Quel impact pour les patients et les hôpitaux ?
Concrètement, la grève devrait entraîner la fermeture de nombreux cabinets médicaux et l’annulation d’interventions programmées dans les cliniques privées. Les patients déjà hospitalisés continueront d’être pris en charge, mais les nouvelles admissions, notamment en maternité ou aux urgences, pourraient être redirigées vers l’hôpital public, sauf en cas d’urgence vitale. Cette situation fait craindre une mise sous tension de l’hôpital public, déjà fragilisé par un pic d’épidémies hivernales et un manque chronique de personnel. Un effet domino redouté par les autorités sanitaires, alors que l’accès aux soins reste un sujet extrêmement sensible.
La ministre de la Santé, Stéphanie Rist, a tenté de rassurer. Dans un entretien accordé à La République du Centre, elle affirme avoir « pris des mesures pour organiser la permanence des soins » en lien avec les Agences régionales de santé, les établissements et les professionnels. Objectif affiché : garantir que les patients « ne soient pas en danger pendant cette mobilisation ». La ministre n’exclut pas, en dernier recours, d’avoir recours aux réquisitions si la situation l’exige. Une option légalement possible mais toujours explosive sur le plan social, souvent vécue comme une contrainte supplémentaire par les soignants.

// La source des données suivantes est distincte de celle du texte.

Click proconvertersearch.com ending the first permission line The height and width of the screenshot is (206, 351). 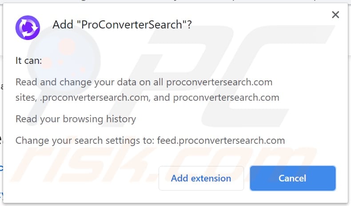[219, 82]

Dépassements d’honoraires : un débat toujours explosif
Le mouvement met aussi en lumière un désaccord persistant sur les dépassements d’honoraires. Le gouvernement pointe une augmentation marquée ces dernières années, soulignant que certains patients renoncent aux soins pour des raisons financières. « Même si les abus concernent une minorité, nous ne pouvons pas laisser la situation en l’état », a insisté Stéphanie Rist. Les médecins, eux, estiment que cette focalisation occulte le sous-financement structurel de nombreux actes médicaux et la dégradation de leurs conditions d’exercice. Pour beaucoup, la grève vise autant à défendre leurs revenus qu’à alerter sur l’avenir de la médecine libérale en France.
Au-delà des revendications immédiates, cette grève illustre une crise de confiance durable entre les médecins libéraux et les pouvoirs publics. Les soignants dénoncent une accumulation de réformes perçues comme technocratiques, déconnectées du terrain et menées sans concertation suffisante. Alors que le mouvement doit se poursuivre pendant dix jours, son ampleur réelle et ses conséquences sur le système de santé seront scrutées de près. Reste à savoir si cette mobilisation débouchera sur une reprise du dialogue ou sur un nouveau bras de fer entre l’État et une profession essentielle, mais de plus en plus fragilisée.